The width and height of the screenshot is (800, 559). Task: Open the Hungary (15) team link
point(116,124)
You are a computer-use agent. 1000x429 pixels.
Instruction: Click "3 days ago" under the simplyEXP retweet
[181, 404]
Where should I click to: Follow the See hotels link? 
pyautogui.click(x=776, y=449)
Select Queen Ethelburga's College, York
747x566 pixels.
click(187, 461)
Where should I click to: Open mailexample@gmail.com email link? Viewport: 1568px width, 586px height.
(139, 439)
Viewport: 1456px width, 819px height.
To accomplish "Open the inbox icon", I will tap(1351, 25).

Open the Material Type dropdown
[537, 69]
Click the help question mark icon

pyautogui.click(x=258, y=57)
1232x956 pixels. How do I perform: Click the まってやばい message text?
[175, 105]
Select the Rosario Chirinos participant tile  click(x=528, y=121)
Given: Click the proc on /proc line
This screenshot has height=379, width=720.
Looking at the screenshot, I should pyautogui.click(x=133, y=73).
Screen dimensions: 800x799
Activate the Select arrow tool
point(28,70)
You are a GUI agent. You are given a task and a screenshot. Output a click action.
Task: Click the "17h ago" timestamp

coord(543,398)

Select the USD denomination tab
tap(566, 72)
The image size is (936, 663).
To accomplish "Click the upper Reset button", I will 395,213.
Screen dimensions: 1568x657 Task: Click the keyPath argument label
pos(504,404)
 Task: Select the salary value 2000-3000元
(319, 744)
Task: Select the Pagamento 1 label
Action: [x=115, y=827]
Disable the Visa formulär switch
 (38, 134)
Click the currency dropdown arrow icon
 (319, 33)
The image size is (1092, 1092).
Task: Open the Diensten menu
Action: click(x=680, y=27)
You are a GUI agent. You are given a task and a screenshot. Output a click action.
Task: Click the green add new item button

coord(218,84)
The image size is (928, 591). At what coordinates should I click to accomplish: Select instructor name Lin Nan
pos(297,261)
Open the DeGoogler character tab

> **Work task**
Transcribe exactly the line containing "Given: Click the proc on /proc line" along with all later lines of the material, through its last line. Add nothing.

> **Output below**
Given: Click the proc on /proc line
This screenshot has height=379, width=720.
Looking at the screenshot, I should pyautogui.click(x=133, y=73).
Screen dimensions: 800x799
Activate the Select arrow tool
point(28,70)
You are a GUI agent. You are given a task and a screenshot. Output a click action.
Task: Click the "17h ago" timestamp

coord(543,398)

Select the USD denomination tab
tap(566, 72)
The image size is (936, 663).
To accomplish "Click the upper Reset button", I will 395,213.
Screen dimensions: 1568x657 Task: Click the keyPath argument label
pos(504,404)
 Task: Select the salary value 2000-3000元
(319, 744)
Task: Select the Pagamento 1 label
Action: [x=115, y=827]
Disable the Visa formulär switch
 (38, 134)
Click the currency dropdown arrow icon
 (319, 33)
The image size is (1092, 1092).
Task: Open the Diensten menu
Action: click(x=680, y=27)
You are a GUI agent. You are given a task and a screenshot. Output a click action.
Task: Click the green add new item button

coord(218,84)
The image size is (928, 591). At what coordinates should I click to accomplish: Select instructor name Lin Nan
pos(297,261)
Open the DeGoogler character tab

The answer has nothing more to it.